Kooperation fördert Kommunikation
Singvögel, die bei der Jungenaufzucht zusammenarbeiten, koordinieren ihre Aufmerksamkeit und tauschen sich intensiv miteinander aus
Wer gut mit anderen zusammenarbeiten kann, kann auch ohne hochentwickeltes Gehirn gut kommunizieren. Das zeigen zwei neue Studien von Wissenschaftlerinnen und Wissenschaftlern des Max-Planck-Instituts für Ornithologie Seewiesen, des Max-Planck-Instituts für Anthropologie in Leipzig und der Universität Osnabrück an Graudrosslingen. Sie haben entdeckt, dass sich diese Vögel bewusst und zielgerichtet untereinander austauschen und ihre Aufmerksamkeit koordinieren, also „teilen“ können. Diese Merkmale hochentwickelter Kommunikation waren bislang nur beim Menschen bekannt. Die Forscher vermuten, dass die gemeinsame Aufzucht der Jungtiere die Entwicklung der komplexen Kommunikation dieser Vögel gefördert haben könnte.
Beim Menschen basieren Kooperation und Kommunikation darauf, die Aufmerksamkeit des Gesprächspartners bewusst zu lenken. Diese Fähigkeit entwickelt sich schon in den ersten Lebensjahren. „Mein 18 Monate alter Sohn ruft mich oder winkt mit der Hand, wenn er möchte, dass ich ihm folge. Damit will er meine Aufmerksamkeit erlangen“, sagt Yitzchak Ben Mocha, Erstautor der zwei Studien. „Er bewegt sich in die gewünschte Richtung und dreht sich häufig um, um mein Verhalten zu prüfen. Wenn ich zu faul bin oder unaufmerksam, unterstreicht er seine Bitte und drängt mich erneut mitzukommen.”

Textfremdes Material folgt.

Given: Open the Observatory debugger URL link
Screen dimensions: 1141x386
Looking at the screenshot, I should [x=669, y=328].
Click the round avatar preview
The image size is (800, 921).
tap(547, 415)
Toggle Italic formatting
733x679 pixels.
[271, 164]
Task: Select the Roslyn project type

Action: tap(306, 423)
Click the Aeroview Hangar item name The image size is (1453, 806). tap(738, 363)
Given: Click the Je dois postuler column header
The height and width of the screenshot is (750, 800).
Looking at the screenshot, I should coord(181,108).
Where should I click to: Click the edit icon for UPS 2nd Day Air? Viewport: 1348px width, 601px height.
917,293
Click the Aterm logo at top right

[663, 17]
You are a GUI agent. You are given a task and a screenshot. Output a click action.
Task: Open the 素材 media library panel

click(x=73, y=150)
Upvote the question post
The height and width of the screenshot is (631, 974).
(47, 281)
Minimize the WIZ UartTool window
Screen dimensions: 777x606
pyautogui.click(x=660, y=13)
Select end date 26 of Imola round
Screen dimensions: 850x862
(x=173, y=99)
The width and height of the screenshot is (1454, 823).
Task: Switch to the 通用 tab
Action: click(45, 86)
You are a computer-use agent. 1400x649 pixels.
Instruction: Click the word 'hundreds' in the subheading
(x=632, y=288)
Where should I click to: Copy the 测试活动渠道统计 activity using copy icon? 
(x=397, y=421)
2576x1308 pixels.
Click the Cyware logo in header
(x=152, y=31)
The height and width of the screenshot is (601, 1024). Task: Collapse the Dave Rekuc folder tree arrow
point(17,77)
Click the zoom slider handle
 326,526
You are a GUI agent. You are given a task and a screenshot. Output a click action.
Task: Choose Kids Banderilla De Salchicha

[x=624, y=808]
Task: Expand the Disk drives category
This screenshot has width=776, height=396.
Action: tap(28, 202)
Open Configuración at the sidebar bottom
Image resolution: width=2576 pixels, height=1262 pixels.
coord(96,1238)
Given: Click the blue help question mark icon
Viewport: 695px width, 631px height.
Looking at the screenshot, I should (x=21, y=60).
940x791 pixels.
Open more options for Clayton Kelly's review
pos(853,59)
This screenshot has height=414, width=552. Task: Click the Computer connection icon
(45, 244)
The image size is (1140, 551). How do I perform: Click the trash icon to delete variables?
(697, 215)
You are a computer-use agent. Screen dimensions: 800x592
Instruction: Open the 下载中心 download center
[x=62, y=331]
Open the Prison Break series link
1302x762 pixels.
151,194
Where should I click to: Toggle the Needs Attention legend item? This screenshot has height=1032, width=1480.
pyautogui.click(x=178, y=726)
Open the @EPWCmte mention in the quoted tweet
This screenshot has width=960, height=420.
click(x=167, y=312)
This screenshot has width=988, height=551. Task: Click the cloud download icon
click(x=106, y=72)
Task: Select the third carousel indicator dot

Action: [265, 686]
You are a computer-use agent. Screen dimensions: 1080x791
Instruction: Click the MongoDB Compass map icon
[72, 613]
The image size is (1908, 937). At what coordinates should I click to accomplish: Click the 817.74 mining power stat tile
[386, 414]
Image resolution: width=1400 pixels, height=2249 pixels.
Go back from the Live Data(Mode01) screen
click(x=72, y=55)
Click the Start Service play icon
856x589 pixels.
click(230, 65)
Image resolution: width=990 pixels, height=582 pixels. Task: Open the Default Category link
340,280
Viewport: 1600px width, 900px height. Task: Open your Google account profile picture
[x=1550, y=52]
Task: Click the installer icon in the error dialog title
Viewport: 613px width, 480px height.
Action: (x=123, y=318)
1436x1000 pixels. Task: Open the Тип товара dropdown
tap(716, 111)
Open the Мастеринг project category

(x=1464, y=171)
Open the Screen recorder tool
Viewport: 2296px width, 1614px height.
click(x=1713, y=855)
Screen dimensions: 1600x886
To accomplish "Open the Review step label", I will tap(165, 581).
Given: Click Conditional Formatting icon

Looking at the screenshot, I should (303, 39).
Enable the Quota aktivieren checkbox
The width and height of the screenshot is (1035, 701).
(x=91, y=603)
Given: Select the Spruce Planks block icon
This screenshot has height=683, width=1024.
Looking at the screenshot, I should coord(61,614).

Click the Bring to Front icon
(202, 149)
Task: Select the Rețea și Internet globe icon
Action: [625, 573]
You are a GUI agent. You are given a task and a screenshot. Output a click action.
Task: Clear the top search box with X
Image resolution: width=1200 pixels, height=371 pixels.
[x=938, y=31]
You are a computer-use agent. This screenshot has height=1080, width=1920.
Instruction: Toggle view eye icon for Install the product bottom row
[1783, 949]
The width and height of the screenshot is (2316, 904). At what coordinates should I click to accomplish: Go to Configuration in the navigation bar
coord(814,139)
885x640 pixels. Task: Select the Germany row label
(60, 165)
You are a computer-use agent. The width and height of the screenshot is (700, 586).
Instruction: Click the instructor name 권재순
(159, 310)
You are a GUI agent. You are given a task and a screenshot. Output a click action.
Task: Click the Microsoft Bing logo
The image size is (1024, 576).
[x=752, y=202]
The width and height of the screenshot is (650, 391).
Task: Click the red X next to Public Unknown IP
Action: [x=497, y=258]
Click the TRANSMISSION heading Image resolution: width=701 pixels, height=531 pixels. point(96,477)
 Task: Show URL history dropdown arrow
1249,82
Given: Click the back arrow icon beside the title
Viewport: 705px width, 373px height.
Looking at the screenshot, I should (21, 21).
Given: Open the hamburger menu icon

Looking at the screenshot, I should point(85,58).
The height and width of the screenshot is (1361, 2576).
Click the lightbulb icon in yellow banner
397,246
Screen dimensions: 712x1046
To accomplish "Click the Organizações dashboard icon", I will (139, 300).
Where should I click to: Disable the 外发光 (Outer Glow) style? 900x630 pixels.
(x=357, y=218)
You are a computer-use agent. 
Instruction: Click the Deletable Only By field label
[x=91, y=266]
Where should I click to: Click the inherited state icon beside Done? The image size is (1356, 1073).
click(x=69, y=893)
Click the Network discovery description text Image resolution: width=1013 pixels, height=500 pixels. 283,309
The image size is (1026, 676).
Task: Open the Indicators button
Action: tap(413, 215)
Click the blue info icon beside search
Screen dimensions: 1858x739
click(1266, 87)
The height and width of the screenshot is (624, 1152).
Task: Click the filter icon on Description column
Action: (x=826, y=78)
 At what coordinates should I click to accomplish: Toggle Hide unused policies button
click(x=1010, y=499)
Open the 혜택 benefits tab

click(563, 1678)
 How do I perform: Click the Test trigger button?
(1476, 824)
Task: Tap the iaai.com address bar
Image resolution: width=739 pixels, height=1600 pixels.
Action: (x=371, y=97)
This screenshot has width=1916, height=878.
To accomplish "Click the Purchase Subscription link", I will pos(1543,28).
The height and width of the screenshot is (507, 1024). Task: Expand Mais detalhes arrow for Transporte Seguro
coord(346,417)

Eine solche bewusste und zielgerichtete Koordination der Aufmerksamkeit wurde traditionell als für Menschen einzigartig betrachtet. Einige Wissenschaftler*innen sehen in dieser Fähigkeit sogar „den kleinen Unterschied, der den großen Unterschied ausmacht“ in der Evolution des sozialen Bewusstseins unserer Art. Menschen besitzen zum einen ein außerordentlich komplexes Gehirn. Darüber hinaus helfen sie einander bei der Aufzucht ihres Nachwuchses. Sind dies die Voraussetzungen für die Entwicklung komplexer Kommunikation?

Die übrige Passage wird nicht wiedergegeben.